(Dataset records)

********

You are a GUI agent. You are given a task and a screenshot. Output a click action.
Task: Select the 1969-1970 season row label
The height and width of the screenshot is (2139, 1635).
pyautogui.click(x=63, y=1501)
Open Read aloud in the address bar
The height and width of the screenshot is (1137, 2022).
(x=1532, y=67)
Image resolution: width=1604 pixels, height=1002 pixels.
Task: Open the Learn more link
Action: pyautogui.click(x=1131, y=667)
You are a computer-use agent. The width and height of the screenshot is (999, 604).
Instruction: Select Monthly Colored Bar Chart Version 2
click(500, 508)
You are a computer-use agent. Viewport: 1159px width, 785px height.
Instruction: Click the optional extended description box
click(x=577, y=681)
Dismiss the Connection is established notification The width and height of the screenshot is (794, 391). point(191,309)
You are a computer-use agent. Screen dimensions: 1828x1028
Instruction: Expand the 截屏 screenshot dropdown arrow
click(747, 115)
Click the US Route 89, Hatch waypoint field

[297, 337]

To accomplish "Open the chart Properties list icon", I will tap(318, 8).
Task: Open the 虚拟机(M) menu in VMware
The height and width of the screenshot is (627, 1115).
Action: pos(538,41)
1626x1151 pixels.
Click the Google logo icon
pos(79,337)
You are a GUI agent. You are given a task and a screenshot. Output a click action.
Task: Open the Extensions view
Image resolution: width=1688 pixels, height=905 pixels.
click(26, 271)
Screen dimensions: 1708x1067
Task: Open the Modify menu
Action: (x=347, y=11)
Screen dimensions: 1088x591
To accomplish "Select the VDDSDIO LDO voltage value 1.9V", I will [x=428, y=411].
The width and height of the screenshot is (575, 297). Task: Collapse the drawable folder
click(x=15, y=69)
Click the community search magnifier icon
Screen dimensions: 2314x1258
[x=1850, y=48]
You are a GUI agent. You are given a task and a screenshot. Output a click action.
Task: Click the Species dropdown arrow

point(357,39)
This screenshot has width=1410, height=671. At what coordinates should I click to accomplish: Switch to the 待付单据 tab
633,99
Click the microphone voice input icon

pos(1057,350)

********

Problem to solve: All of the entries above need to be output again exactly.

Written response:
You are a GUI agent. You are given a task and a screenshot. Output a click action.
Task: Select the 1969-1970 season row label
The height and width of the screenshot is (2139, 1635).
pyautogui.click(x=63, y=1501)
Open Read aloud in the address bar
The height and width of the screenshot is (1137, 2022).
(x=1532, y=67)
Image resolution: width=1604 pixels, height=1002 pixels.
Task: Open the Learn more link
Action: pyautogui.click(x=1131, y=667)
You are a computer-use agent. The width and height of the screenshot is (999, 604).
Instruction: Select Monthly Colored Bar Chart Version 2
click(500, 508)
You are a computer-use agent. Viewport: 1159px width, 785px height.
Instruction: Click the optional extended description box
click(x=577, y=681)
Dismiss the Connection is established notification The width and height of the screenshot is (794, 391). point(191,309)
You are a computer-use agent. Screen dimensions: 1828x1028
Instruction: Expand the 截屏 screenshot dropdown arrow
click(747, 115)
Click the US Route 89, Hatch waypoint field

[297, 337]

To accomplish "Open the chart Properties list icon", I will tap(318, 8).
Task: Open the 虚拟机(M) menu in VMware
The height and width of the screenshot is (627, 1115).
Action: pos(538,41)
1626x1151 pixels.
Click the Google logo icon
pos(79,337)
You are a GUI agent. You are given a task and a screenshot. Output a click action.
Task: Open the Extensions view
Image resolution: width=1688 pixels, height=905 pixels.
click(26, 271)
Screen dimensions: 1708x1067
Task: Open the Modify menu
Action: (x=347, y=11)
Screen dimensions: 1088x591
To accomplish "Select the VDDSDIO LDO voltage value 1.9V", I will [x=428, y=411].
The width and height of the screenshot is (575, 297). Task: Collapse the drawable folder
click(x=15, y=69)
Click the community search magnifier icon
Screen dimensions: 2314x1258
[x=1850, y=48]
You are a GUI agent. You are given a task and a screenshot. Output a click action.
Task: Click the Species dropdown arrow

point(357,39)
This screenshot has width=1410, height=671. At what coordinates should I click to accomplish: Switch to the 待付单据 tab
633,99
Click the microphone voice input icon

pos(1057,350)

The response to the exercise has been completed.